3.7. Discute, ainda, o modo como foram graduados os juros de mora, quer os relativos ao seu crédito, quer aos dos também reclamantes B...e Caixa Geral de Depósitos.
É ponto sobre o qual, para além do que já se disse, nenhum reparo há a fazer ao acórdão criticado, no qual se pode ler:
«(…) importa rejeitar todas as afirmações sobre a utilidade da cisão entre os créditos e os seus acessórios, pois nada autoriza tal interpretação já que os juros de mora são uma dívida acessória que vive na pendência da dívida principal. Os créditos de juros de mora fruem dos mesmos privilégios das dívidas sobre que incidem, com a limitação temporal a 3 anos para o caso dos créditos hipotecários (artº. 693°, 2 do CC), de dois anos para os créditos com privilégio creditório (art° 734° do CC) e cinco anos para os demais créditos ainda que com garantia real (art° 310° al. d) do CC)».
Este é, na verdade o regime legal aplicável ao caso; e, tendo o aresto em crise graduado os créditos conforme haviam sido admitidos, e adequado correctamente esse regime aos juros, nada há, no ponto, a alterar.
Na verdade, a pretensão do recorrente assenta na distinção entre os créditos em si mesmos e os atinentes juros de mora.
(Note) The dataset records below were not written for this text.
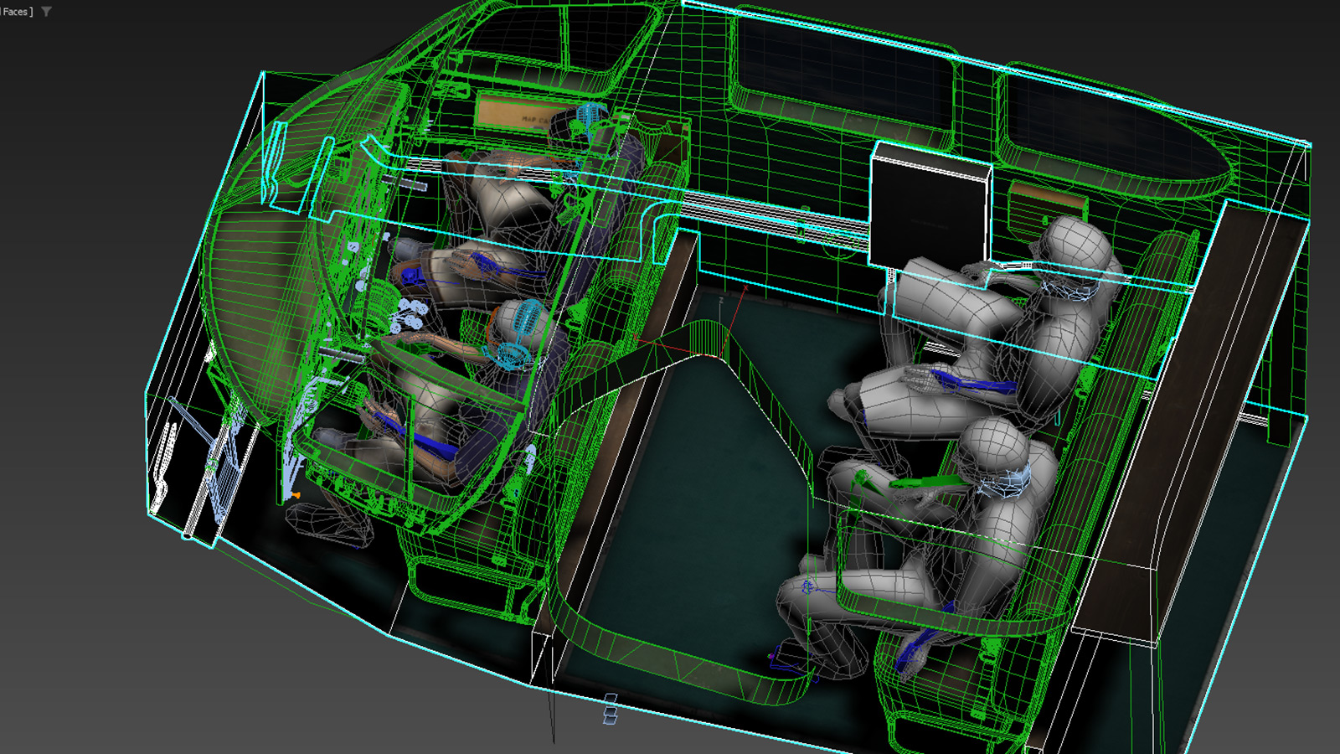Click the white instrument gauge cluster
This screenshot has height=754, width=1340.
coord(409,315)
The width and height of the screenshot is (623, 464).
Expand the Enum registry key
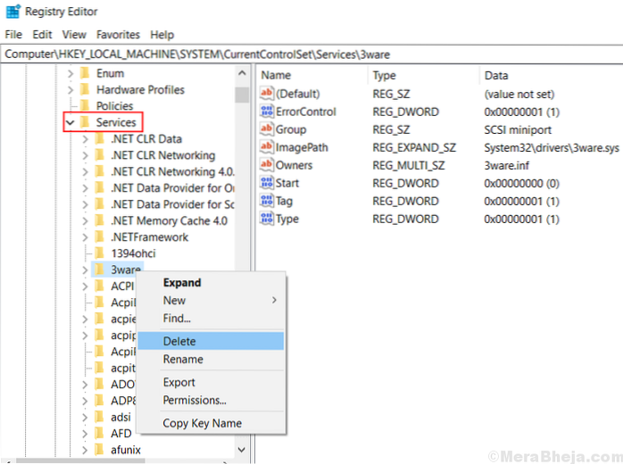70,74
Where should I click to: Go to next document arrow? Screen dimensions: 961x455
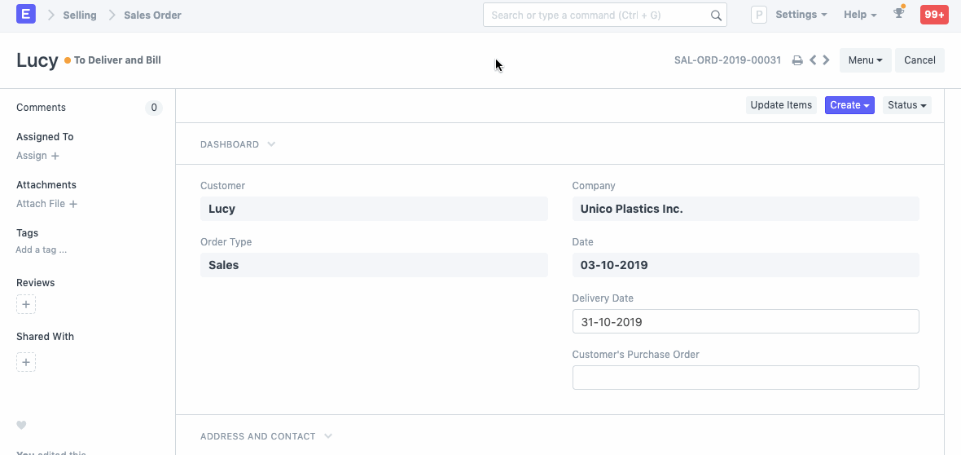pyautogui.click(x=827, y=60)
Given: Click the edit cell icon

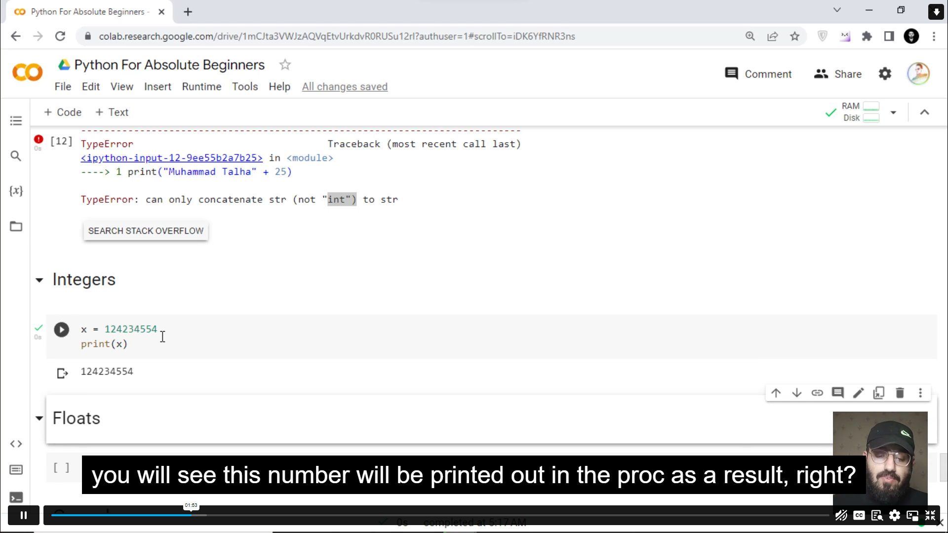Looking at the screenshot, I should [859, 393].
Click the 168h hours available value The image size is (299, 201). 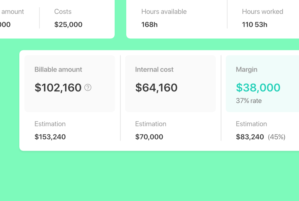[x=150, y=24]
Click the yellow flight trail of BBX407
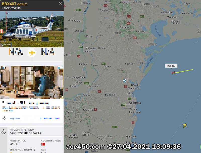Viewport: 201px width, 153px height. tap(184, 71)
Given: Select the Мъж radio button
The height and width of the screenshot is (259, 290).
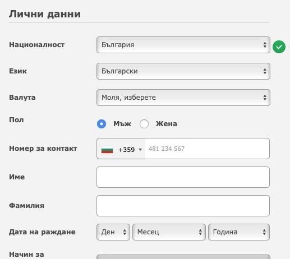Looking at the screenshot, I should coord(102,124).
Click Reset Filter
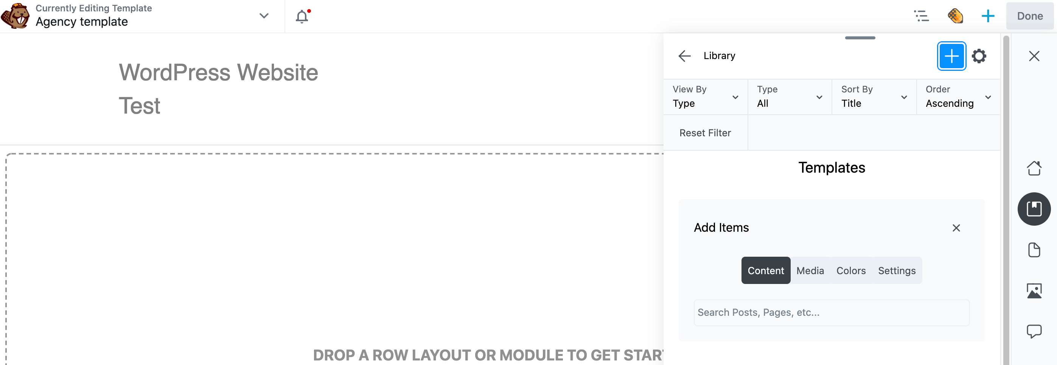The width and height of the screenshot is (1057, 365). click(x=705, y=133)
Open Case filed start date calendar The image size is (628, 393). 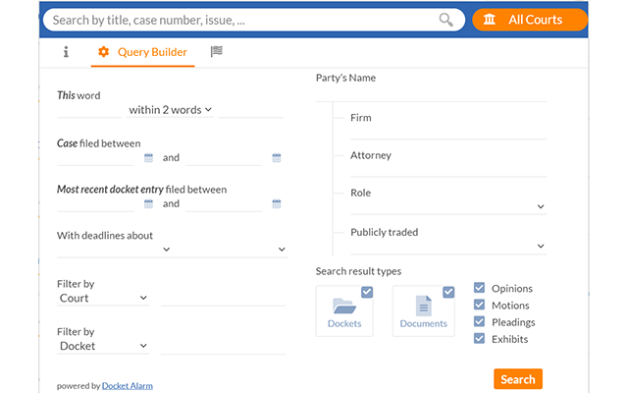tap(149, 157)
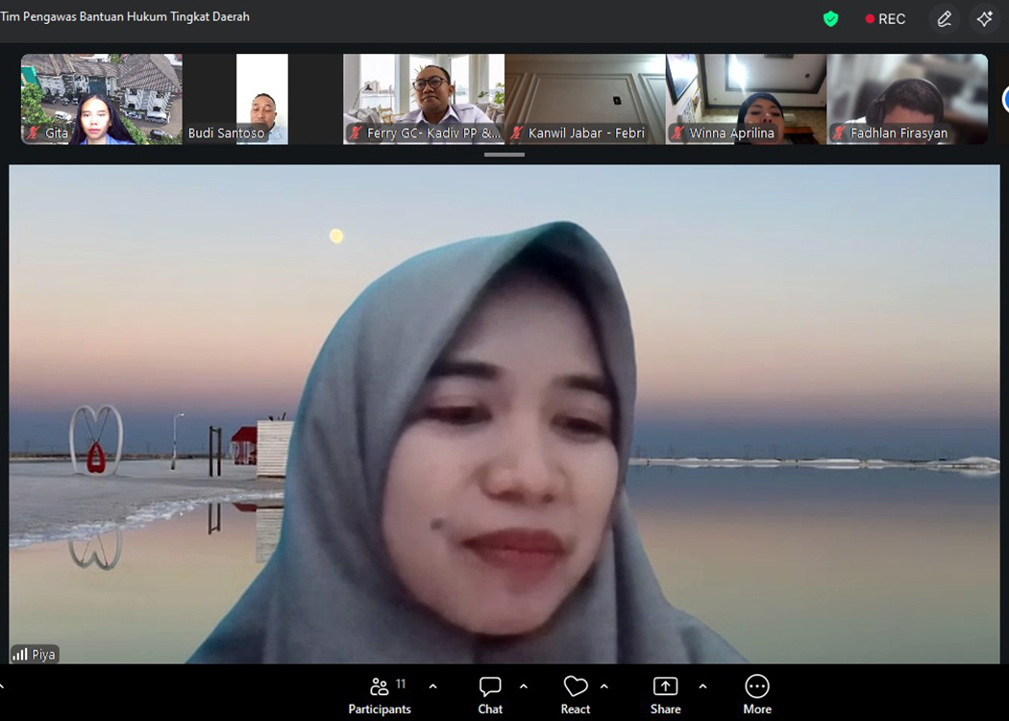The width and height of the screenshot is (1009, 721).
Task: Click the green encryption shield icon
Action: coord(831,19)

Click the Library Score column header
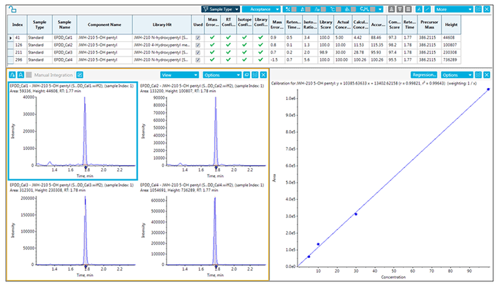(x=326, y=24)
Tal distinção não se nos afigura conforme à lei, que os encara como acessórios do crédito e lhes atribui a mesma garantia. Não há, por isso, que separar, na graduação, os créditos dos seus respectivos juros de mora.
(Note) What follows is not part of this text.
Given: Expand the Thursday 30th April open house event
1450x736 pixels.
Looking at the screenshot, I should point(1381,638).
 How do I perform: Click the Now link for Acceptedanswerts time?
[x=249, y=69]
4. Termos em que acordam, em conferência, os juízes da Secção de Contencioso Tributário deste Supremo Tribunal Administrativo em, concedendo parcial provimento ao recurso, revogar, em parte, o acórdão impugnado, graduando os créditos do modo seguinte:
1º - o reclamado pela Fazenda Pública de contribuição autárquica do ano de 1989 e respectivos juros de mora;
2° - o reclamado por B... no montante de 5.700.000$00 acrescido de 5 anos de juros nos termos do art.° 310° al. d) do CC, não podendo o valor encontrado exceder 11.230.000$00;
3° - o exequendo, no montante de 13.650.000$00, acrescido de juros de mora com a limitação de três anos à taxa constante do registo hipotecário, com o montante máximo de 24.433.500$00;
4° - o reclamado por A....
5º - os juros remanescentes peticionados pela exequente Caixa Geral de Depósitos.
Custas a cargo do recorrente e da Caixa Geral de Depósitos, na proporção dos respectivos decaimentos, fixando-se a procuradoria em 60%.
Lisboa, 15 de Fevereiro de 2007. Baeta de Queiroz (relator) – Pimenta do Vale – Brandão de Pinho.